This is the follow-up project for Transparent Remote File Operations (RPC)
Introduction
File-Caching Proxy project is a simplified implementation of a distributed file system that supports a subset of operations in the real distributed file system (e.g., AFS). Its major responsibility is to provide users the (approximate) illusion that they are remotely connected to the server and directly manipulate the files on it. A file-Caching proxy could provide a better user experience under poor network conditions. Also, it could greatly reduce the workload of the server.
To make things work, several critical problems should be solved:
- How to make sure users can always open the newest version of the file?
- How to handle the case where multiple users are working on the same file?
- How to maximize the utilization of cached files to provide a better user experience?
In light of solving these problems, the file-caching proxy is designed and implemented.
Key features:
- (An approximation of) One-copy semantics
This project follows the One-Copy Semantics. There should be no externally observable differences when compared to the same system without caching. All caching processes should be transparent to the application.
- Open-close Session Semantics
This project also follows the Open-close session semantics and cache at whole-file granularity. The file is guaranteed to be the newest at open. Once a file is opened by a client, further modifications on this file from other clients will not influence the content for this client. This client could modify this file as if it’s the only one who is using this file. All modifications from this client will be saved and be viewable to other clients as soon as it closes this file.

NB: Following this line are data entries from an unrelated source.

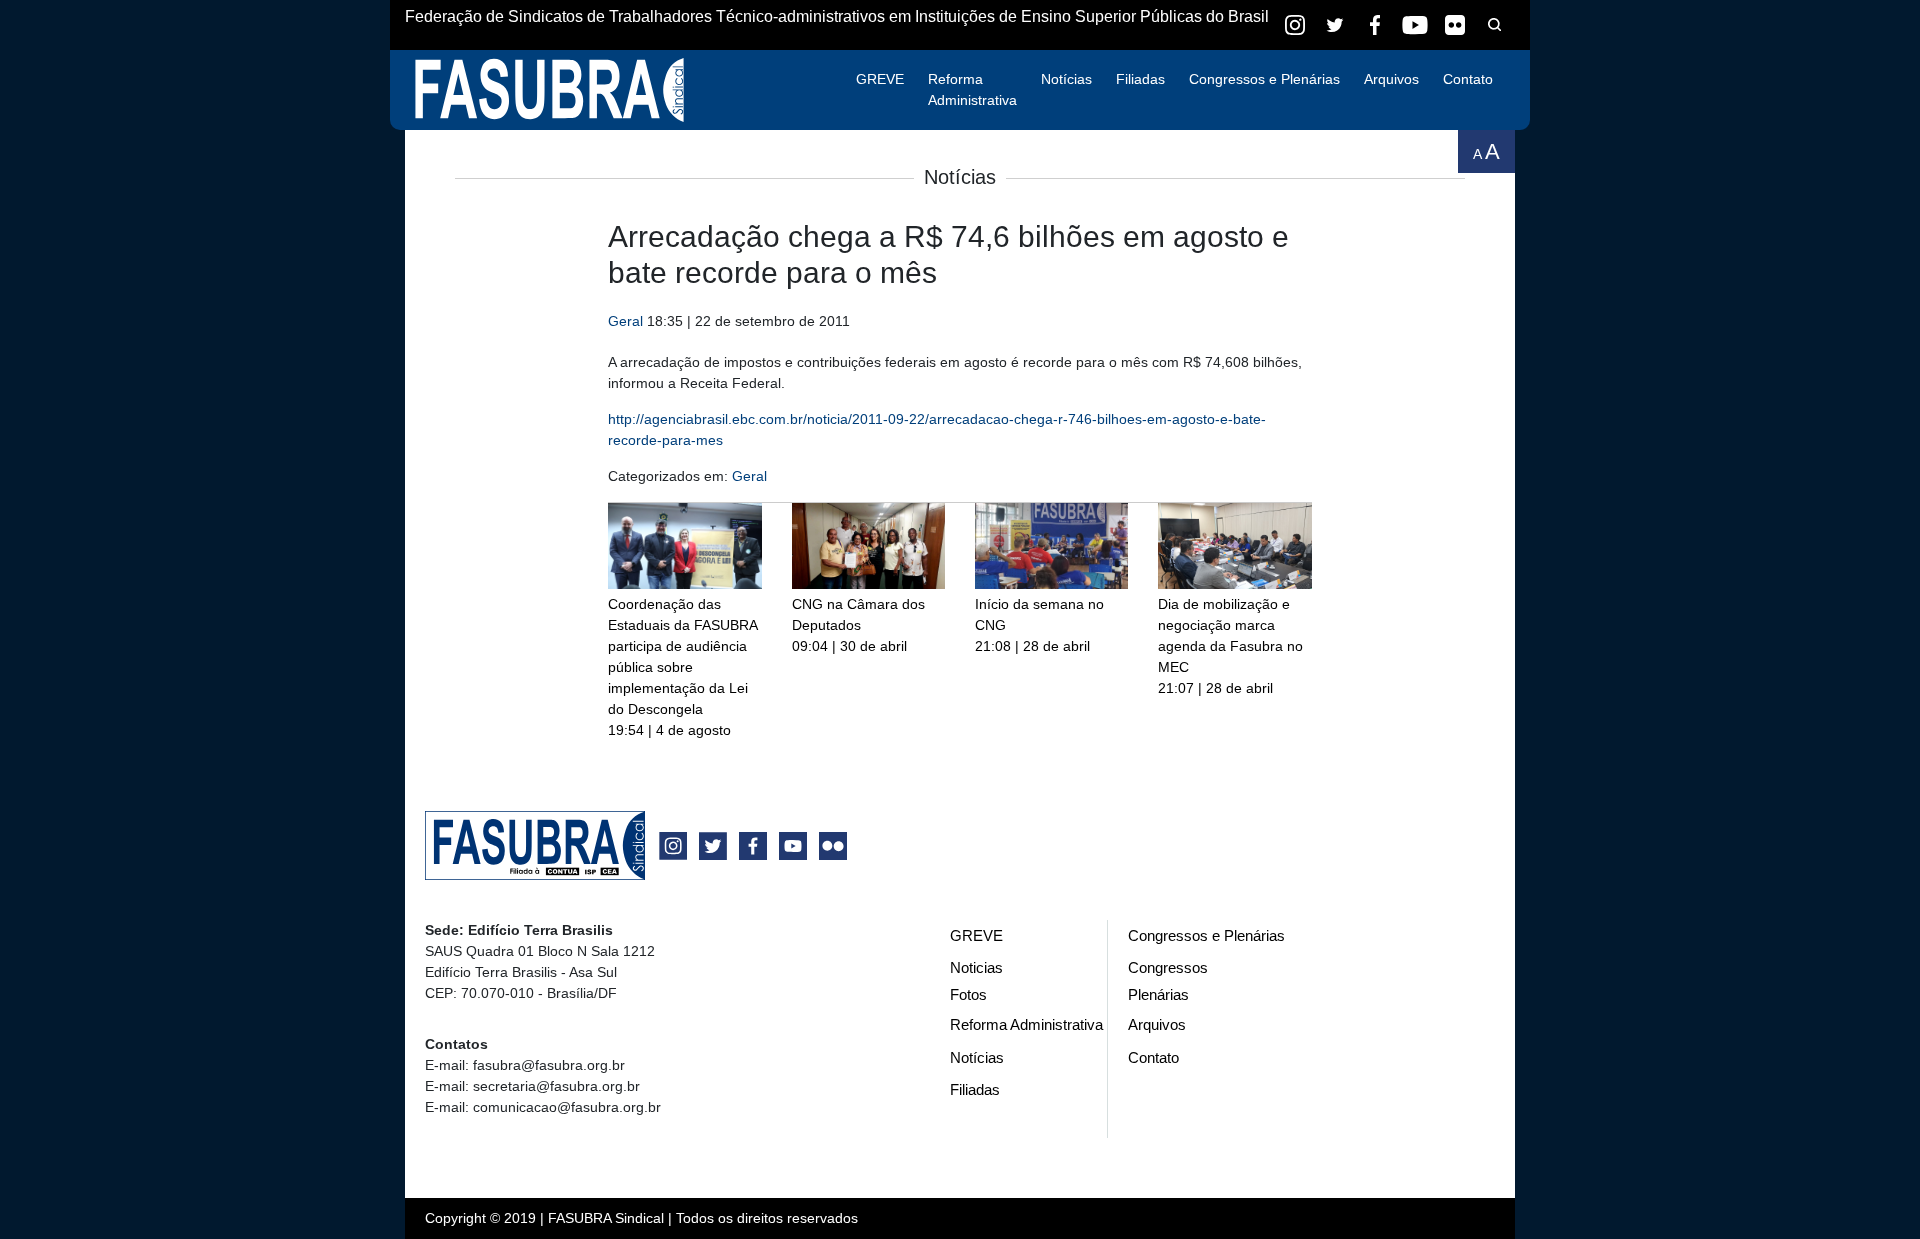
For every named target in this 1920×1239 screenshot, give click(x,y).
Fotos (968, 994)
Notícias (1066, 79)
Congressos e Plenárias (1264, 79)
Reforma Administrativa (972, 89)
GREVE (880, 79)
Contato (1468, 79)
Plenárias (1158, 994)
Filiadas (1140, 79)
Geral (625, 321)
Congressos (1168, 967)
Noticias (976, 967)
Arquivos (1391, 79)
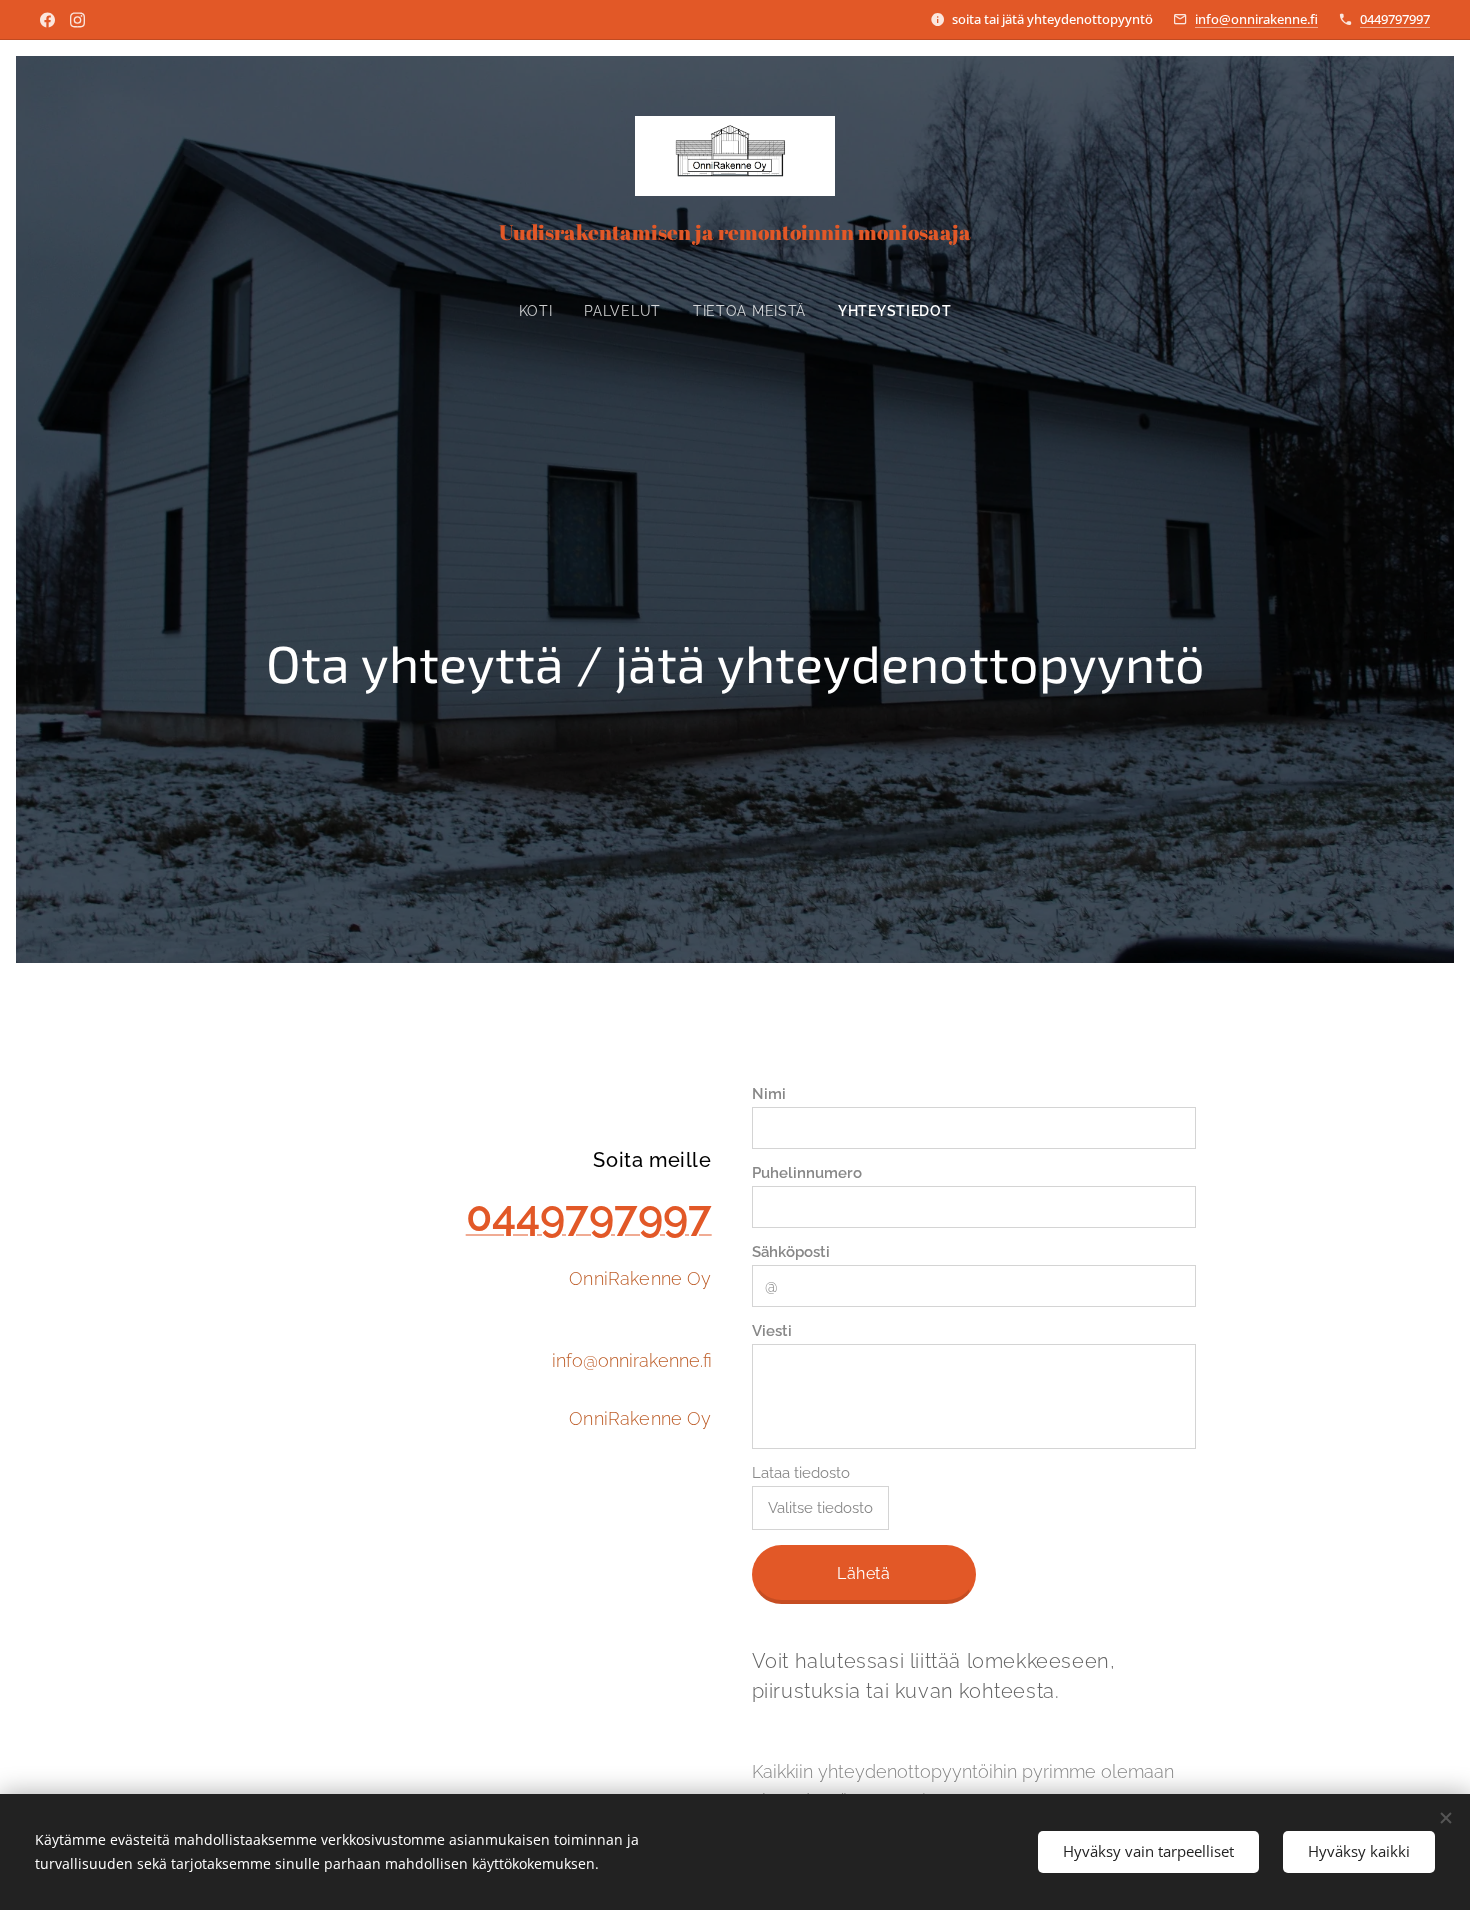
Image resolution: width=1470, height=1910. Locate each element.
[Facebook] (47, 20)
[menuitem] (544, 311)
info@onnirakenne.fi (1256, 19)
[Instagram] (77, 20)
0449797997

- Concurrent Clients and Proxies
One proxy could handle the requests from many clients to open many files. The server could handle the requests from many proxies.
- LRU Caching strategy
Proxy uses the Least Recently Used (LRU) strategy when the cache is full.
Major Designs
The system structure is shown in the following figure.

System Structure
Proxy
- FileHandler
FileHandler performs operation requests from the client. Once an RPC connection is established, a FileHandler instance will be created to handle all RPC calls from this connection. Supported RPC includes: open(), close(), read(), write(), lseek(), unlink(). FileHandler is responsible for imitating the behavior of its C version in the standard system library respectively. FileHandler requests a file from CacheManager on open(), and push modified file to CacheManager on close().
- ProxyFile
ProxyFile represents a server file on the proxy machine. Once a server file is first requested by the client, a ProxyFile instance is created and responsible for all operations toward that file. Operations include but are not limited to: accept read/write requests, pull a file from the server, push modification to the server, version control for locally cached files.
- CacheManager
CacheManager is the intermediate layer between FileHandlers and ProxyFiles. It passes operations from FileHandler to ProxyFile and maintains an LRU queue to keep track of the cached files. Before ProxyFile writes contents to the cache folder, it will notify CacheManager to free the local cache until it’s enough for the new file.